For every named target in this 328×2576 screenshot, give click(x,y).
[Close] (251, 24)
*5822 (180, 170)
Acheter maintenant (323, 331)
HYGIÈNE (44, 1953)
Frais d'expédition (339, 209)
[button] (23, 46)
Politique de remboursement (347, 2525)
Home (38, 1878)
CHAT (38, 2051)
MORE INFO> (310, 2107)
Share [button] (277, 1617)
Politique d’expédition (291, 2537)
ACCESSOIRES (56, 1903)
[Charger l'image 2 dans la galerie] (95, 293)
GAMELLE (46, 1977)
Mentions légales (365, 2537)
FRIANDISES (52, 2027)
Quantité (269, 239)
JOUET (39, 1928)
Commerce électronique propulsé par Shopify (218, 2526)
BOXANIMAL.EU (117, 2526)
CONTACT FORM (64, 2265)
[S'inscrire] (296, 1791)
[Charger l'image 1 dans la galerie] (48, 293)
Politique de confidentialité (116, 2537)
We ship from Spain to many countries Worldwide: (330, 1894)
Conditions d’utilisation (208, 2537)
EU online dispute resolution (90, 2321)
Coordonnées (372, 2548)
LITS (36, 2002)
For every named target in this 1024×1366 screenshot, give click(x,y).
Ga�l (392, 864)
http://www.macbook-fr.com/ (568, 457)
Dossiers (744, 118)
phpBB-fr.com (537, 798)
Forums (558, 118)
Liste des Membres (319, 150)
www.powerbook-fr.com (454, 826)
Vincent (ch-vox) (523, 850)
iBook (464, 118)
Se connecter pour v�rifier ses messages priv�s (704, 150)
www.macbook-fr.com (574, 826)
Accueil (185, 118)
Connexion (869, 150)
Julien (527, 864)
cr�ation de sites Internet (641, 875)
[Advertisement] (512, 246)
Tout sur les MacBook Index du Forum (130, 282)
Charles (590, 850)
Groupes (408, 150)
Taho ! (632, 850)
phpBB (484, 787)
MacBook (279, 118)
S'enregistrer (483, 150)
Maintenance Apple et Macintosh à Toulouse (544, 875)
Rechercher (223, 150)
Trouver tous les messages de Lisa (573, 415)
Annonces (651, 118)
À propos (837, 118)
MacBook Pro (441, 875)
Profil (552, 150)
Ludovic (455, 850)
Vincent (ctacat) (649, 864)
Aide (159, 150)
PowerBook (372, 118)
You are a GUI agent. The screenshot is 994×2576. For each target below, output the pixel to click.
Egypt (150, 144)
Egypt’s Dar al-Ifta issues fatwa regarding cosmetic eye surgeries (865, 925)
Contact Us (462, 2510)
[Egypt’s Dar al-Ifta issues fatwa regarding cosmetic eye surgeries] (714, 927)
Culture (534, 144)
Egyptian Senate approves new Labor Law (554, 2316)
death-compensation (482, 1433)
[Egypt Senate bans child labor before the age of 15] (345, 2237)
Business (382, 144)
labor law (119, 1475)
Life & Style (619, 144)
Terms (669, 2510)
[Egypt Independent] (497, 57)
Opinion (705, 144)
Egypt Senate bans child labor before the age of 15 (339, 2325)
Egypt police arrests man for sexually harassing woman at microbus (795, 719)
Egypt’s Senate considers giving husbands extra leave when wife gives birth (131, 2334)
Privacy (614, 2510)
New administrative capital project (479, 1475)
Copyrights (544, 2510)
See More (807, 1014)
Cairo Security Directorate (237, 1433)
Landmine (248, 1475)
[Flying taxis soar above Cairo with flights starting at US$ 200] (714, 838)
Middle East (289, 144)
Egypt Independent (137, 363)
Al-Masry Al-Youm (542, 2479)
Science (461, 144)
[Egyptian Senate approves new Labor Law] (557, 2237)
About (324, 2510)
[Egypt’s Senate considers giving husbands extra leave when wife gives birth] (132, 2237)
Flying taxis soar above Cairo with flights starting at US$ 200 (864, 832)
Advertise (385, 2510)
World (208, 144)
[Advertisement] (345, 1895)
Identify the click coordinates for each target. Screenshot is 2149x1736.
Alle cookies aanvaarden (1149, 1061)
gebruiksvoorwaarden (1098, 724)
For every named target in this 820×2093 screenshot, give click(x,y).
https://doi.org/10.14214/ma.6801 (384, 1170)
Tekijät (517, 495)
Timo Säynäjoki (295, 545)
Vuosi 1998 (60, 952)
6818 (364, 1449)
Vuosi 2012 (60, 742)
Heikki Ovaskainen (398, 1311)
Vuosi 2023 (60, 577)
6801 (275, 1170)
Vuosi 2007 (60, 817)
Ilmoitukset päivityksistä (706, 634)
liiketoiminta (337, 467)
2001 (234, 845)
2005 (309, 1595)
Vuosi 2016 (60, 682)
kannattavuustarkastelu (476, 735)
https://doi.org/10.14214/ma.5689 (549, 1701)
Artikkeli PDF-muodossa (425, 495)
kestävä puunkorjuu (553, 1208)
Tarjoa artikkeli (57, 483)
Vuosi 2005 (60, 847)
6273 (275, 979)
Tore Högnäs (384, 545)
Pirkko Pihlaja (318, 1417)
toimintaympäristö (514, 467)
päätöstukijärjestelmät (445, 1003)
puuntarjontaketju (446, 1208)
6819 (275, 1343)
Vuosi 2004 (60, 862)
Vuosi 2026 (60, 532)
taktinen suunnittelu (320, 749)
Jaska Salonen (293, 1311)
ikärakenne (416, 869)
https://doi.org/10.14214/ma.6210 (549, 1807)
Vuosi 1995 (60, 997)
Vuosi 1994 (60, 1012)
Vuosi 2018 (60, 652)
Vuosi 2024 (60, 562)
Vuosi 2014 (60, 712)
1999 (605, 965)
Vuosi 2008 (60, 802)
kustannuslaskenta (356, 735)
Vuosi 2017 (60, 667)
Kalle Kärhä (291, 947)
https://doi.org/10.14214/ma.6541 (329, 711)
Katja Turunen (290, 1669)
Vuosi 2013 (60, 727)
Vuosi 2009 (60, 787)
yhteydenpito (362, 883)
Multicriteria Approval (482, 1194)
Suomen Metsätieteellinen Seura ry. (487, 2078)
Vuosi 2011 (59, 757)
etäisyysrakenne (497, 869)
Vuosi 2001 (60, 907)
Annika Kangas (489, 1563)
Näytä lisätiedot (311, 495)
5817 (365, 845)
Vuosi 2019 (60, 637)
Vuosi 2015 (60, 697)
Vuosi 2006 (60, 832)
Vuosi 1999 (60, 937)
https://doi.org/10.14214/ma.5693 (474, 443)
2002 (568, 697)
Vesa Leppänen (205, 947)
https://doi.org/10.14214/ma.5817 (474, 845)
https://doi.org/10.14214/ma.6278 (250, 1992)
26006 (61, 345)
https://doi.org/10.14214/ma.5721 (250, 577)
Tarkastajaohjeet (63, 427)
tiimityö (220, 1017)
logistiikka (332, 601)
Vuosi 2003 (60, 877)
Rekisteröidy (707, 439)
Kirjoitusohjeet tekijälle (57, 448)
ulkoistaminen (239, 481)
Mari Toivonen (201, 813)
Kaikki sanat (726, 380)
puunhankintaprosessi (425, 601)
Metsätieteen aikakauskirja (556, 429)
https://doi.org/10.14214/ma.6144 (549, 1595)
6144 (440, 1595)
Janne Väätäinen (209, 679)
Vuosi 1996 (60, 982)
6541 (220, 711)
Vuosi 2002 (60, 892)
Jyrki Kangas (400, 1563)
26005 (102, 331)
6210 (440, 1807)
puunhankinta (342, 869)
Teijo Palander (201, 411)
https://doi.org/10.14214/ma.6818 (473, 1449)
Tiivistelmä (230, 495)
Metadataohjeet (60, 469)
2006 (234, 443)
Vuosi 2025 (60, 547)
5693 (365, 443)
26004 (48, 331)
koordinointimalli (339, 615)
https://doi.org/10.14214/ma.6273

= = = = =

- ACTIVITY
Filter the entries down to the lines holding the string "Cairo". Copy each of those lines.

- RESULT
Cairo Security Directorate (237, 1433)
[Flying taxis soar above Cairo with flights starting at US$ 200] (714, 838)
Flying taxis soar above Cairo with flights starting at US$ 200 (864, 832)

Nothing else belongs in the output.